Wieder mal unterwegs

Wir haben in den letzten Monaten nichts gepostet, das heisst aber nicht, dass wir gar nichts unternommen haben.

Seite der letzten Reise ist einiges geschehen, das unsere Zeit in Anspruch genommen hat, so dass das Posten auf der Strecke geblieben ist.

Jetzt sind wie wieder einmal auf grosser Fahrt. Wir sind mit dem Taxi zum nächsten Bahnhof mit Intercitiy-Halt gelangt und haben die Reise in Thun gestartet.

Der IC brachte uns nach Basel von wo wir mit dem ICE nach Hamburg gefahren sind. Leider gilt in Deutschland im öffentlichen Verkehr immer noch eine Pflicht, eine medizinische Maske zu tragen (empfohlen werden FFP2-Masken), so dass wir bis nach Hamburg 7 Stunden fast ununterbrochen dieses Ding vor der Nase tragen mussten.
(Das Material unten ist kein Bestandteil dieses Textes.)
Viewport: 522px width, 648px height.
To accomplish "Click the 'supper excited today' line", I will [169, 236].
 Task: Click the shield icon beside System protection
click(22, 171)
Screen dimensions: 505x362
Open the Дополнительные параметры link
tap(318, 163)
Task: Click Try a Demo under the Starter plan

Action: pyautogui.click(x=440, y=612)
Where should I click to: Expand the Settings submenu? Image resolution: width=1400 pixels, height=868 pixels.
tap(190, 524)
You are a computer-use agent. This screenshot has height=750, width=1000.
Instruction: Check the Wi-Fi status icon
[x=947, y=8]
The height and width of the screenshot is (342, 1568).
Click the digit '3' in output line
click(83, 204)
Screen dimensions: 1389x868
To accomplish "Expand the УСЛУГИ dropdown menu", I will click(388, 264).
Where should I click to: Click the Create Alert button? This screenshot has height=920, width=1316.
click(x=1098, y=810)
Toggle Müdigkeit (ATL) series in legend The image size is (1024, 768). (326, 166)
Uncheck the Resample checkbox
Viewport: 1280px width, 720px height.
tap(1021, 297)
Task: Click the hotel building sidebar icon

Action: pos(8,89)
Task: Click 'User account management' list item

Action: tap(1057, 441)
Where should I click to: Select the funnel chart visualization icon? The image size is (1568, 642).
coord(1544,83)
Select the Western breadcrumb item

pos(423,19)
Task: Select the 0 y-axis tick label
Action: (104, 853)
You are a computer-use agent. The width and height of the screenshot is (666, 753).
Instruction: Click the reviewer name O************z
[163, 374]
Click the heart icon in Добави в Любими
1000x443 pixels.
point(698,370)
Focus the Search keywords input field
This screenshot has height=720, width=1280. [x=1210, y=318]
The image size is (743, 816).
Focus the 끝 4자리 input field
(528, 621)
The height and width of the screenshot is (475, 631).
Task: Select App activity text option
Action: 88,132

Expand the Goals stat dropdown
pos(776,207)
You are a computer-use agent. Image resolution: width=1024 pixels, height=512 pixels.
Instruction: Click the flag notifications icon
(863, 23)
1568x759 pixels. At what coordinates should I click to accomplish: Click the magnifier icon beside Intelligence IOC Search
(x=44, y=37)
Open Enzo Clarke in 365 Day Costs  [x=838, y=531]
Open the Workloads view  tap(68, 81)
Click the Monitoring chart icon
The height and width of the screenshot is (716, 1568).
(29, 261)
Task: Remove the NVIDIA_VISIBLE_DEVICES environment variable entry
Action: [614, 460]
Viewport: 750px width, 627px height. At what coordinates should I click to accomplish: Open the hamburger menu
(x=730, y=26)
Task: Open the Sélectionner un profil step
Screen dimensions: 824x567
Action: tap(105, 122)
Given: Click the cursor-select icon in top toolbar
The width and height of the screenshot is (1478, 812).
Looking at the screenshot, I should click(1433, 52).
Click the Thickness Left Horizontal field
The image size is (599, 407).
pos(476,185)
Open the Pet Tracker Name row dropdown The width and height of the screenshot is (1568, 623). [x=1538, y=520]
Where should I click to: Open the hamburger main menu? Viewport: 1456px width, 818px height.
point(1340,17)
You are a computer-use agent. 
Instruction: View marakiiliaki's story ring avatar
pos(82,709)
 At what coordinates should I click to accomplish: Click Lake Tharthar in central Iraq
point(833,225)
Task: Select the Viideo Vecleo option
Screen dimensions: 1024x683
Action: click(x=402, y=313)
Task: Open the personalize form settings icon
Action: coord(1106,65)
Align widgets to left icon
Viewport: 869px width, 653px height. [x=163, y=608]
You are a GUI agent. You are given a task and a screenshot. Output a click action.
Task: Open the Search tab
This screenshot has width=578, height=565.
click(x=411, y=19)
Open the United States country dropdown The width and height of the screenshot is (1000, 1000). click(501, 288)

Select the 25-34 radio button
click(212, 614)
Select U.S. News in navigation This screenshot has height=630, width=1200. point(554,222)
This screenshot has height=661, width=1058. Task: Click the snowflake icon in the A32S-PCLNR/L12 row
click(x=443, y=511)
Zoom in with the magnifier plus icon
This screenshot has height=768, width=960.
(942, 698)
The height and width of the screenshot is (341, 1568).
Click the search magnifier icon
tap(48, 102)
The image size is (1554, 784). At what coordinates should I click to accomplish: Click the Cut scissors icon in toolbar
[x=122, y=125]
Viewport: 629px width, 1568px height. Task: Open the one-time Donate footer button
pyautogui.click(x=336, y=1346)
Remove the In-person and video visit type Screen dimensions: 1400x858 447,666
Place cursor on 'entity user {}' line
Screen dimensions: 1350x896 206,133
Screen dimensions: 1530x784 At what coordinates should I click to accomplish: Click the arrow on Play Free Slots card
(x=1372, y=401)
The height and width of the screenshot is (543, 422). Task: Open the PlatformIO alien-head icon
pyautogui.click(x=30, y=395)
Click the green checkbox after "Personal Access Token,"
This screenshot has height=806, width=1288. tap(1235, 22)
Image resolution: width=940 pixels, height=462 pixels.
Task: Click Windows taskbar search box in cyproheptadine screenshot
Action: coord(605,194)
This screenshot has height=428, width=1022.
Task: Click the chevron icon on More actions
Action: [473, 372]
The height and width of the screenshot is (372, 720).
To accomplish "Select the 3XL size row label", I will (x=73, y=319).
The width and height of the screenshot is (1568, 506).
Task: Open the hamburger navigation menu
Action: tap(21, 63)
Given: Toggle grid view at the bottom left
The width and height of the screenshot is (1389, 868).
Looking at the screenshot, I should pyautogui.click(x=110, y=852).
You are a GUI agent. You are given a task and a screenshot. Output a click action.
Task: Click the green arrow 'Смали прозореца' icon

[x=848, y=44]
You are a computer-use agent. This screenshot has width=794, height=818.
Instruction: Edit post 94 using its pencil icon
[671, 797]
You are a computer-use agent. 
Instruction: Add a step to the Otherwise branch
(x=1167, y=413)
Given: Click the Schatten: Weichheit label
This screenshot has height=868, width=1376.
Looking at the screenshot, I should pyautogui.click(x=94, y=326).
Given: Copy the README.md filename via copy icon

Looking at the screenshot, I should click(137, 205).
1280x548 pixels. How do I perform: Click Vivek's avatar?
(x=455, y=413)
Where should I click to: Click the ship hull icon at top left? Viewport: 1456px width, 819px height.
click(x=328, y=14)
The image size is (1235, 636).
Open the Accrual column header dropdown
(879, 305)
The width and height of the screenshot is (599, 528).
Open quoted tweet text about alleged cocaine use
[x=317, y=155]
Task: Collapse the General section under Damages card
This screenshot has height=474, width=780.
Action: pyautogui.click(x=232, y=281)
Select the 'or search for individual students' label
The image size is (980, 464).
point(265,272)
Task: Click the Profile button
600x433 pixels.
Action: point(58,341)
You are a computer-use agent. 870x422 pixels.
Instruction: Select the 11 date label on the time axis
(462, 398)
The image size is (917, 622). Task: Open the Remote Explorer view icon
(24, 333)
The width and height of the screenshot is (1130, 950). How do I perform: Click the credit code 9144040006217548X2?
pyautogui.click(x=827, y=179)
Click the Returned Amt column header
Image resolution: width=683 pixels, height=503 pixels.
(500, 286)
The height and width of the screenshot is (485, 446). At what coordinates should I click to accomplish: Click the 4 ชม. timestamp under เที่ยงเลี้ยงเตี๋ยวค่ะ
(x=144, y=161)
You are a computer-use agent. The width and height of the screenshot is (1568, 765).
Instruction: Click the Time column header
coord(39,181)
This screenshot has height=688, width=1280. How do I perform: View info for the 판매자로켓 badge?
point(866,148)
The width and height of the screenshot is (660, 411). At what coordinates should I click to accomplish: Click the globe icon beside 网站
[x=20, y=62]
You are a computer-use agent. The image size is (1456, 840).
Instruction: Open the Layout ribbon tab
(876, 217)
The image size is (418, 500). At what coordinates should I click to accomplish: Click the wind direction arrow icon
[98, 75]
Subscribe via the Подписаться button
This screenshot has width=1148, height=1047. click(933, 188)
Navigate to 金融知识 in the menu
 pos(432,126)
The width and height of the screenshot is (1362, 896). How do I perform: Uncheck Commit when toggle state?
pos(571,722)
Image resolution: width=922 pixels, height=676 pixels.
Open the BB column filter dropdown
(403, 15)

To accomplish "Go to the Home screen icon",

Dabei wird uns immer ganz schläfrig. Ausserdem ziehen die Bänder der Maske dermassen an den Ohren, dass der Bär nach 3 Stunden das Gefühl hat, die Ohren fallen gleich ab. Durch das 9€ Ticket gibt es in Deutschland sehr viele Reisende auf diesem Zug und einige haben es sich direkt im Restaurant-Wagen bequem gemacht und reisen so mit einem Getränk vor sich ohne Maske. Dafür fällt der übliche Service mit Bedienung am Platz in der 1.Klasse aus.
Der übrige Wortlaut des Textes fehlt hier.